Fortunately, science gives us a clue. The chemical composition of the artifacts matches the "brine" (salt water) signatures of the mines. But how do you match them mathematically?
Enter Discriminant Function Analysis (DFA). In this tutorial, we will use R to build a predictive model that acts as a "chemical fingerprint scanner," identifying the source of a sample based on its geochemical makeup.
Getting Started
We will be using the BRINE dataset from the Kansas Geological Survey. It contains 19 water samples with measurements for distinct chemical elements (like Calcium, Magnesium, etc.) and the stratigraphic unit (Group) they belong to.
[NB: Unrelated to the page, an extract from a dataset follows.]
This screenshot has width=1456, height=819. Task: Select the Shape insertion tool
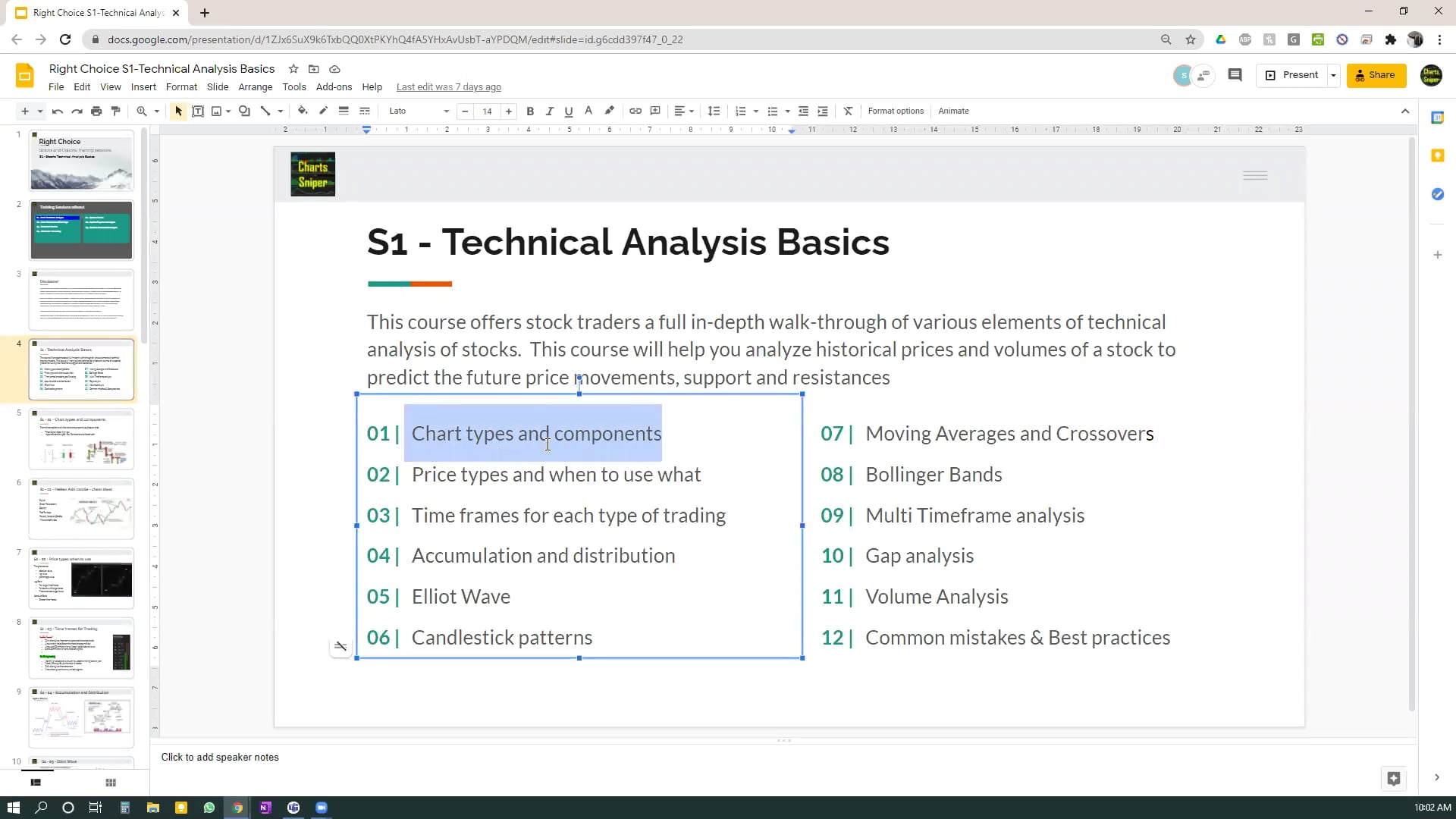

Prerequisites: You will need R installed. We will use the MASS library.
Step 1: Load the Data
First, let's load our library and pull the data directly from the source.
library(MASS)
# Load the dataset
url <- "http://www.kgs.ku.edu/Mathgeo/Books/Stat/ASCII/BRINE.TXT"
brine <- read.table(url, header=TRUE, sep=",", row.names=1)
# Peek at the data
head(brine)
What you’ll see:
Rows representing samples and columns representing chemical concentrations ($HCO_3$, $SO_4$, $Cl$, etc.). The last column, GROUP, is our target—it tells us which mine/unit the sample came from.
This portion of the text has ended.